On 27 March 2023, I issued directions and advised that the extension of time issue would be considered at a telephone conference on 12 April 2023. Information about the extension of time issue and the factors that I am required to take into account in considering this matter, were provided to the parties.
Hearing
A Hearing was conducted by way of telephone conference on 12 April 2023. A recording of the Telephone Hearing was kept.
Ms Mohn represented herself. Mr Matheson represented Decon.
A digital court book was compiled from the material that was filed by both parties and was distributed to the parties prior to the Hearing.
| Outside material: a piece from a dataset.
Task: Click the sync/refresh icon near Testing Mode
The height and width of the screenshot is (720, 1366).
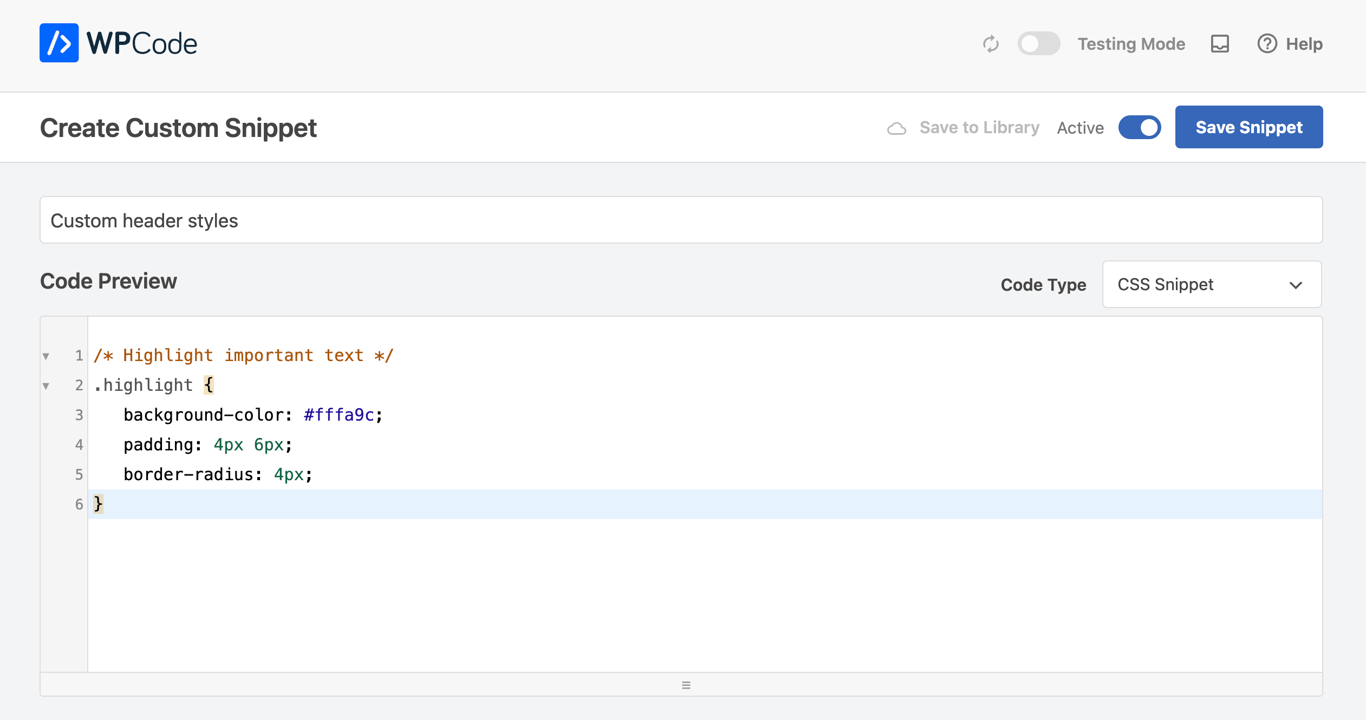Action: tap(991, 44)
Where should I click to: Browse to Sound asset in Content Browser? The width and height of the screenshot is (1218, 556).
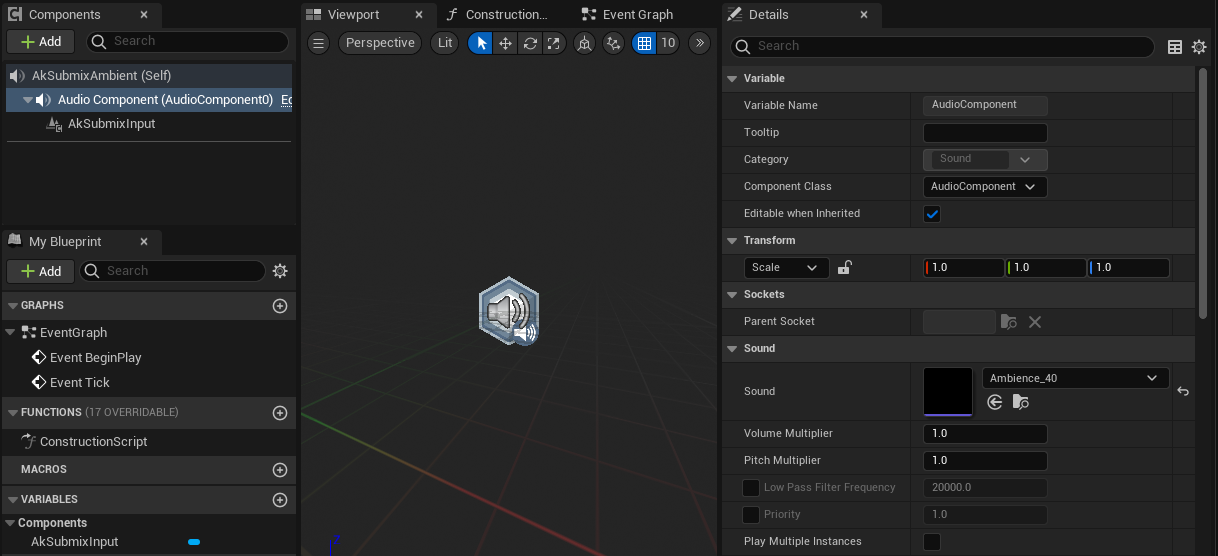(x=1020, y=402)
The entirety of the digital court book was received into evidence, with appropriate weight being given to all evidence after an assessment of its relevance and its character (e.g. hearsay, opinion/submission). A revised medical certificate from Dr Jason Miller was provided after the Hearing commenced.
Ms Mohn gave evidence at the hearing; her relevant evidence is summarised below.
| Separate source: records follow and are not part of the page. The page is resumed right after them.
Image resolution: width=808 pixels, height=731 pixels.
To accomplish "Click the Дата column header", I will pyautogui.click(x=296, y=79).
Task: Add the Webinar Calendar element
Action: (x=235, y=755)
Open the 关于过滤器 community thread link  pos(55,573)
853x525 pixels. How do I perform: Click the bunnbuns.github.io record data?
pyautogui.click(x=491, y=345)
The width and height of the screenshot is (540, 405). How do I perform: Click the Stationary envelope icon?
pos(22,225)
A chronology of the relevant events distilled from the evidence is detailed below:
· On 24 October 2021, Ms Mohn commenced employment with Decon.
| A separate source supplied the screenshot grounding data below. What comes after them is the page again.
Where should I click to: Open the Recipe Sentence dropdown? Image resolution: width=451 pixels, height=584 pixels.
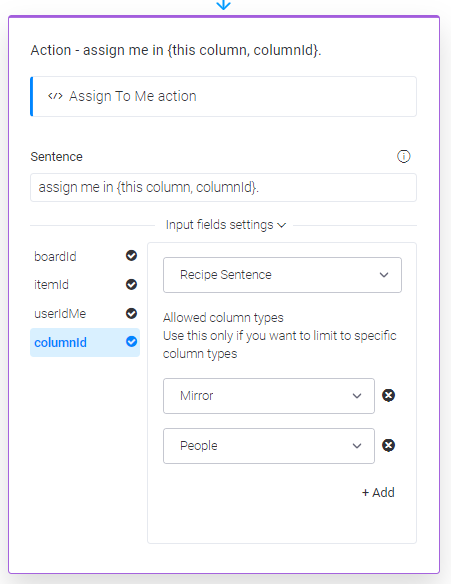282,275
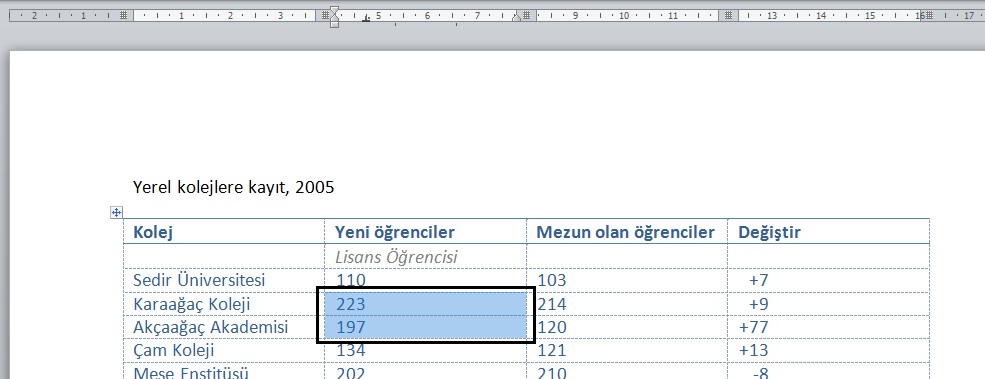985x379 pixels.
Task: Click the Karaağaç Koleji cell
Action: [x=224, y=304]
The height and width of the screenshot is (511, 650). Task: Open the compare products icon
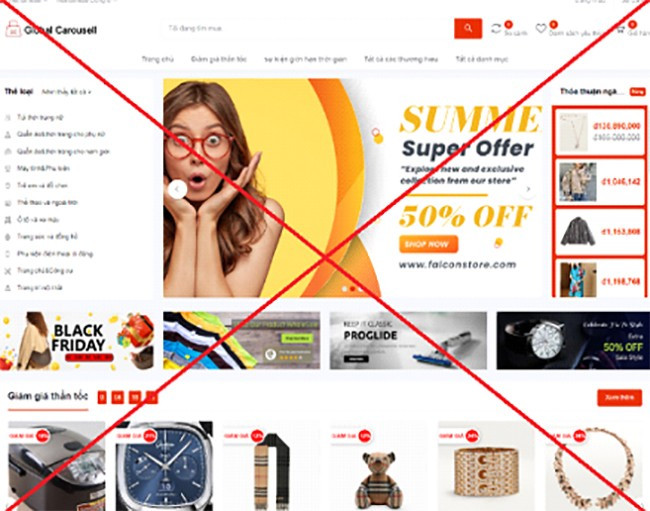click(496, 29)
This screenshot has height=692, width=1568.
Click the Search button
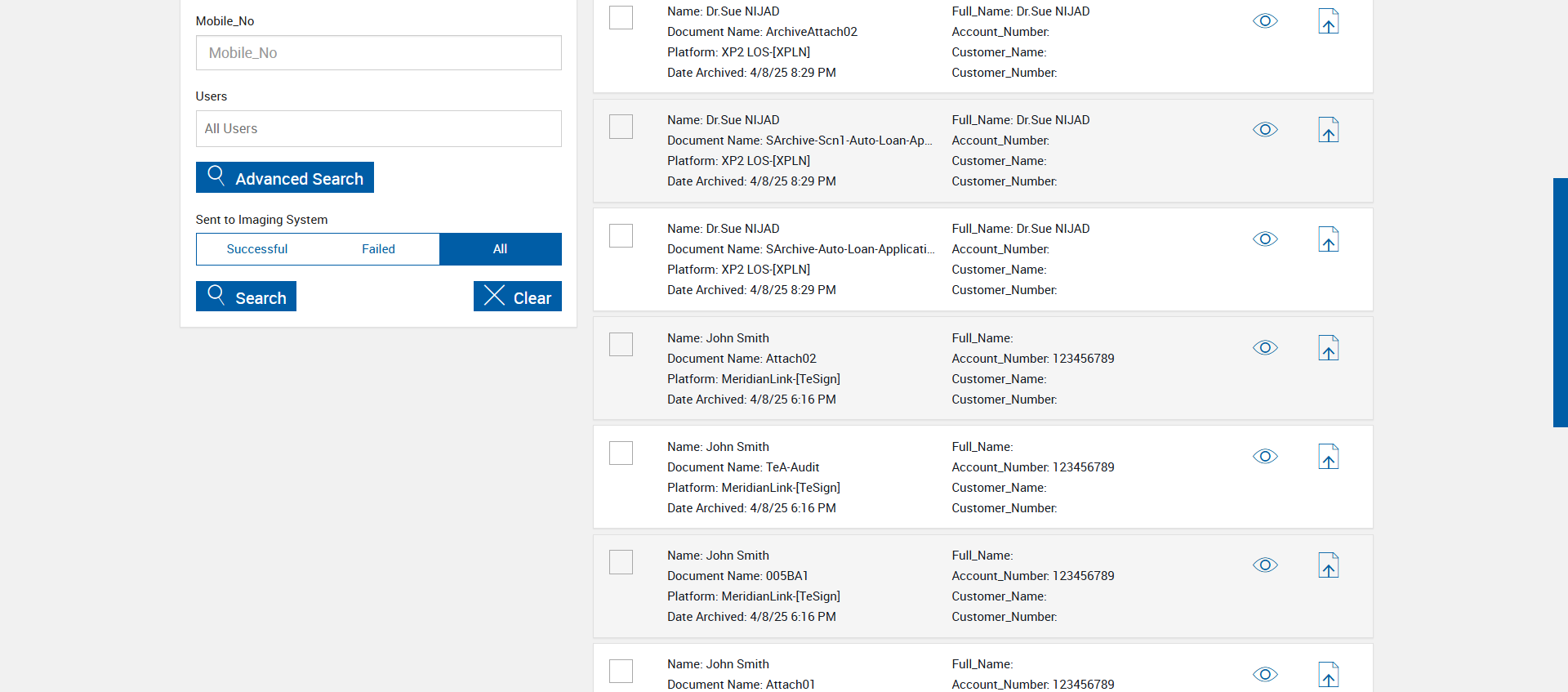[x=246, y=297]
· On 29 November 2023, Ms Mohn lodged a s.372 Application against Decon.
· A conciliation for the s.372 Application was conducted on 9 January 2023.
· Ms Mohn contended she resigned on 16 January 2023.
· On 23 January 2023 at 3.07pm, Ms Mohn sent an email to Mr Brett Matheson which included the following statement ‘I’d like to advise you that I am resigning effective from today 23/01/23 as project coordinator at Decon.’
· In early February 2023, Ms Mohn secured alternative employment.
· On 20 February 2023, further mediation was conducted in respect of the s.372 Application.
· On 6 March 2023, Ms Mohn emailed Decon and advised that she would take the matter further.
· This application was filed on 6 March 2023
Ms Mohn contends that ‘My mental health and physical well being suffered significantly during this ordeal exacerbating illness, this has impacted my cognitive capacity to make the application within the period between termination and lodgement’. At the Hearing, Ms Mohn contended that difficulties associated with navigating the FWC website and the demands of her new employment also impacted on her capacity to file her application.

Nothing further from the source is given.